De Gellner à Hobsbawm, ou la dissolution ratée du nationalisme dans le libéralisme

[version pdf du billet téléchargeable : Nationalisme_RelireHobsbawm_JFayolle_28octobre2019 ]

Lors d’une session de formation en Amérique Latine, un stagiaire costaricien, professionnel de la banque centrale de son pays, m’avait offert un billet tout neuf – et strictement commémoratif ! – de sa devise nationale : une scène joyeusement colorée, qui évoque commerce et prospérité, une allégorie de la nation épanouie au sein des échanges mondiaux. Et il est vrai que le Costa-Rica, dans un environnement centre-américain pour le moins difficile, est plutôt une nation apaisée. Mais l’ode à la nation n’est pas toujours aussi irénique.

Ernest Gellner a proposé une analyse puissante du nationalisme, non pas comme un phénomène archaïque, mais comme un processus d’homogénéisation interne, autant culturelle que politique, des sociétés de la modernité industrielle.

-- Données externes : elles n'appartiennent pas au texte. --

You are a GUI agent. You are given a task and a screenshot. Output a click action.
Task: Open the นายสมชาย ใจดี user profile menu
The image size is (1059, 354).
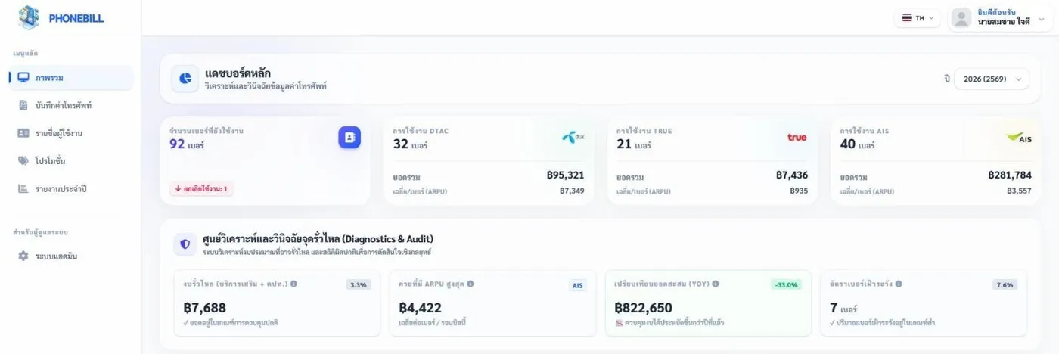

Un précédent billet de ce blog rappelle cette analyse. Cette conception aide à comprendre la persistance ou la résurgence des aspirations nationalistes dans les sociétés contemporaines, ainsi que leur éventuelle dégénérescence en ethno-nationalismes porteurs d’exclusion des groupes et personnes dont l’appartenance à la communauté nationale est rejetée.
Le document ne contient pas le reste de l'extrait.